Today was a good day. I woke up with a bit of a hang over after drinking
too much home brew coconut-shine. Pondo was at the boat with some bread
fruit early in the morning. Cooked bread fruit really does taste like
rye bread. Pondo does a lot of nice things but something about him seems
insincere. After I stood around starring at crap for a few minutes and
answering in pre-coffee grunts he excused himself and came back later
with "loose". I put off making a coffee because I had no cigarettes to
go with it. Drinking a coffee would have just made me fiend..Fortunately
Pondo decided that I needed some pall malls which are pretty much the
only prefabs that any one here smokes. People grow tobacco in their
jungle gardens. The women pick it in between doing all the other work
and they hand it off to the men in these strange interactions that seem
almost like high school drug deals. The men call it "bruce" and they
roll the tobacco in old newspaper and smoke it. There's also something
called spear with I think it just prefab "bruce" with fake newsprint on
the paper so that you still fit in with your buddies even if you had to
buy a pack of smokes cause your family pig ate the tobacco crop and died
of nic poisoning. no smokes or dowry FROWNY FACE.

Pondo left 3 "loose" which are just pall malls that they sell one at a
time. In Papua New Guinea they have a system called wantok or wontok
which basically means that anyone that speaks your language is in your
tribe and therefore shares everything with you and you share everything
with them. The social differences that exists due to this one simple
rule are really fucking interesting and the fact that there are well
over 800 distinct languages in Papua New Guinea heightens the contrast..

———

Short task: According to the journal entry, why did the writer delay making coffee that morning? The items that come next have no connection to the journal entry.

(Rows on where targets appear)
———

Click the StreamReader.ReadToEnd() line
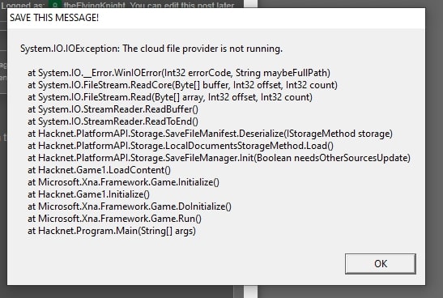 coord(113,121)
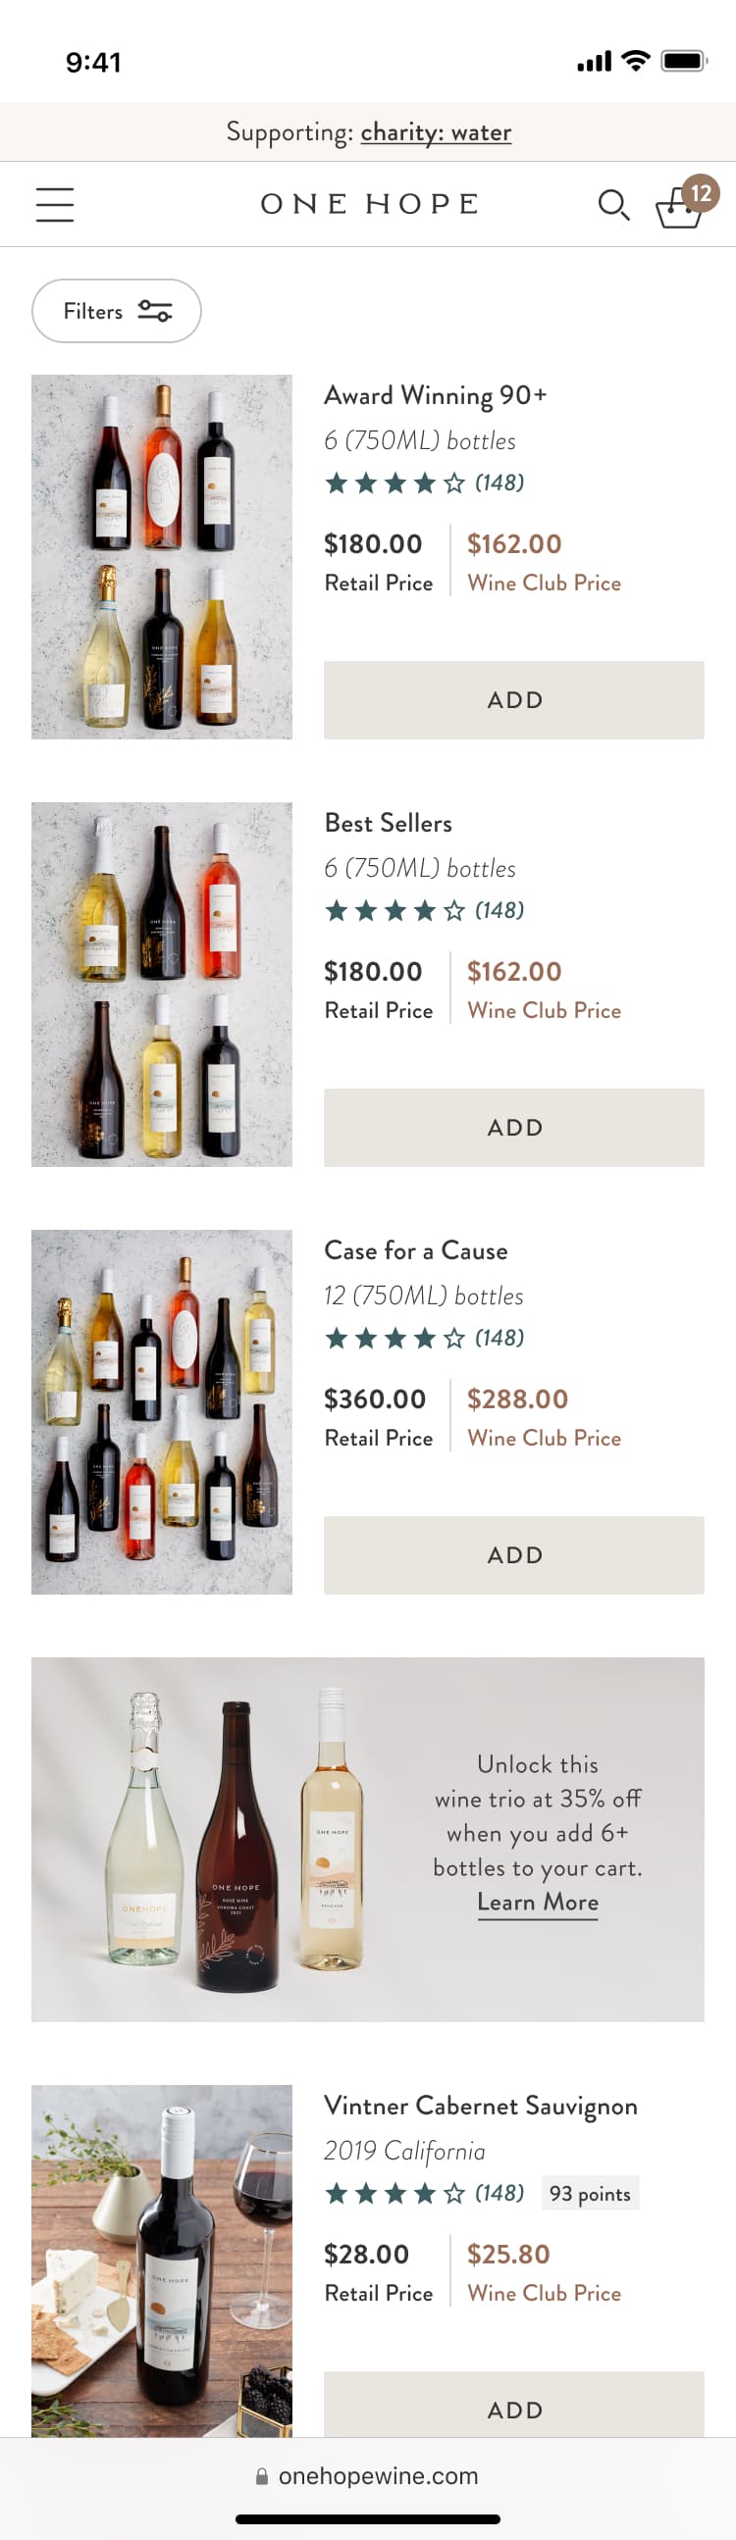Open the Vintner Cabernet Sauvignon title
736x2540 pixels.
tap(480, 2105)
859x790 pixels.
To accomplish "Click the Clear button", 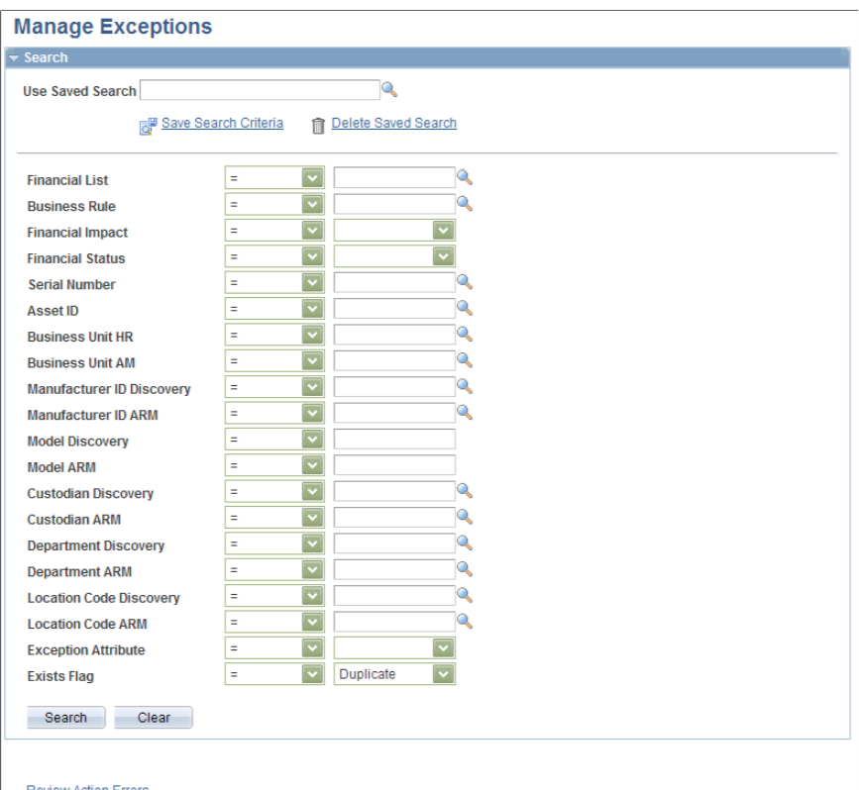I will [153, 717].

———

The output: The writer had no cigarettes to go with the coffee. Drinking coffee without one would only have made the writer fiend for a smoke.